Mapping the Solar System: Mercury and Titan
It wasn’t so long ago that our world maps had parts that were either left empty or left to conjecture. “Here be dragons.” We haven’t had to worry about unmapped, unknown parts of the Earth — terra incognita — for a while, but this isn’t true for the rest of the solar system. Other worlds are still in the process of being mapped. We have to wait until 2015 for dwarf planets Ceres and Pluto to receive their first visits from space probes, but even places we’ve already sent probes to have not yet been completely mapped.
Take Titan, for example — Saturn’s largest moon. Discovered in 1655, it was first visited by Voyager 1 in 1980, but its dense, smog-like atmosphere prevented a clear view of the surface.
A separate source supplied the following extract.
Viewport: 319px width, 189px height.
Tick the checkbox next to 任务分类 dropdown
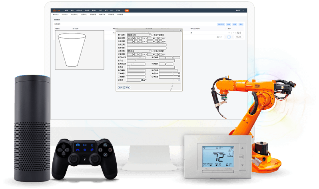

That had to wait for the Cassini-Huygens mission, which arrived at Saturn in 2004. The Huygens lander sent back images, but since then the Cassini probe has been making passes of the moon, using filtered imagery and radar to map the planet, which is now revealed as an ice world with liquid hydrocarbon lakes. NASA has maps of Titan (as of December 2006) with and without labels, as well as more recent radar images of the northern and southern polar regions.
Mercury’s situation is even more unusual: it was visited by the Mariner 10 probe in 1974 and 1975, but its passes by the innermost planet only allowed half of its surface to be imaged. The MESSENGER probe, which makes its first pass of Mercury tomorrow, will rectify that: after three flybys, it will eventually orbit the planet in 2011. The Planetary Society explains the mission and includes an equatorial map of the planet — well, half of it.